All records are to be printed again exactly as they appear.

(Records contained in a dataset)
_ _ _ _ _ _ _

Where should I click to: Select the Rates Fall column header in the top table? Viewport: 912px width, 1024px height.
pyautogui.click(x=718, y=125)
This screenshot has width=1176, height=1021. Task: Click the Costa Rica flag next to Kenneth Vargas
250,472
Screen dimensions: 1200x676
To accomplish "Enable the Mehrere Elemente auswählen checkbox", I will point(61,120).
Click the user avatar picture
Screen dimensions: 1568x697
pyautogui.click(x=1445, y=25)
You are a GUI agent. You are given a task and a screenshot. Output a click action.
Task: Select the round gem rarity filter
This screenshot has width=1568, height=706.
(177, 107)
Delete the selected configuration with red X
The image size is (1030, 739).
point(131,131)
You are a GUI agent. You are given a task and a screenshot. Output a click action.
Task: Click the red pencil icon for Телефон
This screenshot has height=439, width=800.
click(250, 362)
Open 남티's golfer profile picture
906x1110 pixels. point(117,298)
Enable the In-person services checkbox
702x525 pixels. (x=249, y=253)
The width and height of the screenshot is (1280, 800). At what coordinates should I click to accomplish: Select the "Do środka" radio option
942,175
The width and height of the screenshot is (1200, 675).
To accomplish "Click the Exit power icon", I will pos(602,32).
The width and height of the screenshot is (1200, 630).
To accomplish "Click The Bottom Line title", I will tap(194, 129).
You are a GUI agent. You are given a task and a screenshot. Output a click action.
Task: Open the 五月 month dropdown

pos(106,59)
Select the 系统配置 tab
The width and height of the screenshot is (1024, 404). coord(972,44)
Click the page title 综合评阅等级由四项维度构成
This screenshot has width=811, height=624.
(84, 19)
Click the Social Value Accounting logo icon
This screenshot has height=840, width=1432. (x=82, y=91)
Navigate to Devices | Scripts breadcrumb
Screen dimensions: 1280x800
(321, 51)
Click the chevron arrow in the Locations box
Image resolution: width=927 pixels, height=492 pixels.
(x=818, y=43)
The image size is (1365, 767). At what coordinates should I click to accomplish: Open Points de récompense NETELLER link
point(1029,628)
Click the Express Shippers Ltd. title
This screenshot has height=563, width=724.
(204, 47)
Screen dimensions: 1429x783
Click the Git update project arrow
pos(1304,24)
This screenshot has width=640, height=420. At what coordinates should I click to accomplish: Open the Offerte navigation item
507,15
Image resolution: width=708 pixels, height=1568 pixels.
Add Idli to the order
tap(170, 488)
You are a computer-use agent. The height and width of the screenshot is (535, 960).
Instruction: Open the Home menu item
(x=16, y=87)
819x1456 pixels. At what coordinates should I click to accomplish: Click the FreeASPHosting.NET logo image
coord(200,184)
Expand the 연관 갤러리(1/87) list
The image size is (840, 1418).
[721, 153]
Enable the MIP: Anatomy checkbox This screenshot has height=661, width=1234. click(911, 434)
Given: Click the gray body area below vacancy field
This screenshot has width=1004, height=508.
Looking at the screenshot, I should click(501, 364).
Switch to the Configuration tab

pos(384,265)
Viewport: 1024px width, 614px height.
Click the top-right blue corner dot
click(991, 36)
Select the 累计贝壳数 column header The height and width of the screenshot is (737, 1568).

_ _ _ _ _ _ _

• [Solution to this problem]
Where should I click to: Select the Rates Fall column header in the top table? Viewport: 912px width, 1024px height.
pyautogui.click(x=718, y=125)
This screenshot has width=1176, height=1021. Task: Click the Costa Rica flag next to Kenneth Vargas
250,472
Screen dimensions: 1200x676
To accomplish "Enable the Mehrere Elemente auswählen checkbox", I will point(61,120).
Click the user avatar picture
Screen dimensions: 1568x697
pyautogui.click(x=1445, y=25)
You are a GUI agent. You are given a task and a screenshot. Output a click action.
Task: Select the round gem rarity filter
This screenshot has width=1568, height=706.
(177, 107)
Delete the selected configuration with red X
The image size is (1030, 739).
point(131,131)
You are a GUI agent. You are given a task and a screenshot. Output a click action.
Task: Click the red pencil icon for Телефон
This screenshot has height=439, width=800.
click(250, 362)
Open 남티's golfer profile picture
906x1110 pixels. point(117,298)
Enable the In-person services checkbox
702x525 pixels. (x=249, y=253)
The width and height of the screenshot is (1280, 800). At what coordinates should I click to accomplish: Select the "Do środka" radio option
942,175
The width and height of the screenshot is (1200, 675).
To accomplish "Click the Exit power icon", I will pos(602,32).
The width and height of the screenshot is (1200, 630).
To accomplish "Click The Bottom Line title", I will tap(194, 129).
You are a GUI agent. You are given a task and a screenshot. Output a click action.
Task: Open the 五月 month dropdown

pos(106,59)
Select the 系统配置 tab
The width and height of the screenshot is (1024, 404). coord(972,44)
Click the page title 综合评阅等级由四项维度构成
This screenshot has width=811, height=624.
(84, 19)
Click the Social Value Accounting logo icon
This screenshot has height=840, width=1432. (x=82, y=91)
Navigate to Devices | Scripts breadcrumb
Screen dimensions: 1280x800
(321, 51)
Click the chevron arrow in the Locations box
Image resolution: width=927 pixels, height=492 pixels.
(x=818, y=43)
The image size is (1365, 767). At what coordinates should I click to accomplish: Open Points de récompense NETELLER link
point(1029,628)
Click the Express Shippers Ltd. title
This screenshot has height=563, width=724.
(204, 47)
Screen dimensions: 1429x783
Click the Git update project arrow
pos(1304,24)
This screenshot has width=640, height=420. At what coordinates should I click to accomplish: Open the Offerte navigation item
507,15
Image resolution: width=708 pixels, height=1568 pixels.
Add Idli to the order
tap(170, 488)
You are a computer-use agent. The height and width of the screenshot is (535, 960).
Instruction: Open the Home menu item
(x=16, y=87)
819x1456 pixels. At what coordinates should I click to accomplish: Click the FreeASPHosting.NET logo image
coord(200,184)
Expand the 연관 갤러리(1/87) list
The image size is (840, 1418).
[721, 153]
Enable the MIP: Anatomy checkbox This screenshot has height=661, width=1234. click(911, 434)
Given: Click the gray body area below vacancy field
This screenshot has width=1004, height=508.
Looking at the screenshot, I should click(501, 364).
Switch to the Configuration tab

pos(384,265)
Viewport: 1024px width, 614px height.
Click the top-right blue corner dot
click(991, 36)
Select the 累计贝壳数 column header The height and width of the screenshot is (737, 1568).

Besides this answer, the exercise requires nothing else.